Sorry for the spaces, I'm new to stack overflow and when I copy and past from Sublime it is messed up.

from bs4 import BeautifulSoup
import requests
import re
import json

all_my_data = []

url = "https://www.digitalcommonwealth.org/search?f%5Bcollection_name_ssim%5D%5B%5D=Produce+Crate+Labels&f%5Binstitution_name_ssim%5D%5B%5D=Boston+Public+Library&per_page=50"
results_page = requests.get(url)
page_html = results_page.text
soup = BeautifulSoup(page_html, "html.parser")

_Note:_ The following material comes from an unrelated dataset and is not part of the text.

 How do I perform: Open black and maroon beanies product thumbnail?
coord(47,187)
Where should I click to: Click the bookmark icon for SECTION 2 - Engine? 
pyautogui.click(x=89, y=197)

all_labels = soup.find_all("div", attrs = {'class': 'document'})

for items in all_labels:
    my_data = {
    "caption": None,
        "url": None,
    "image url": None,
    }
    item_link = items.find('a') 
abs_url = "https://www.digitalcommonwealth.org/search?f%5Bcollection_name_ssim%5D%5B%5D=Produce+Crate+Labels&f%5Binstitution_name_ssim%5D%5B%5D=Boston+Public+Library&per_page=50" + item_link["href"]
my_data["url"] = abs_url

#print(abs_url)

item_request = requests.get(abs_url)
    item_html = item_request.text
item_soup = BeautifulSoup(item_html, "html.parser")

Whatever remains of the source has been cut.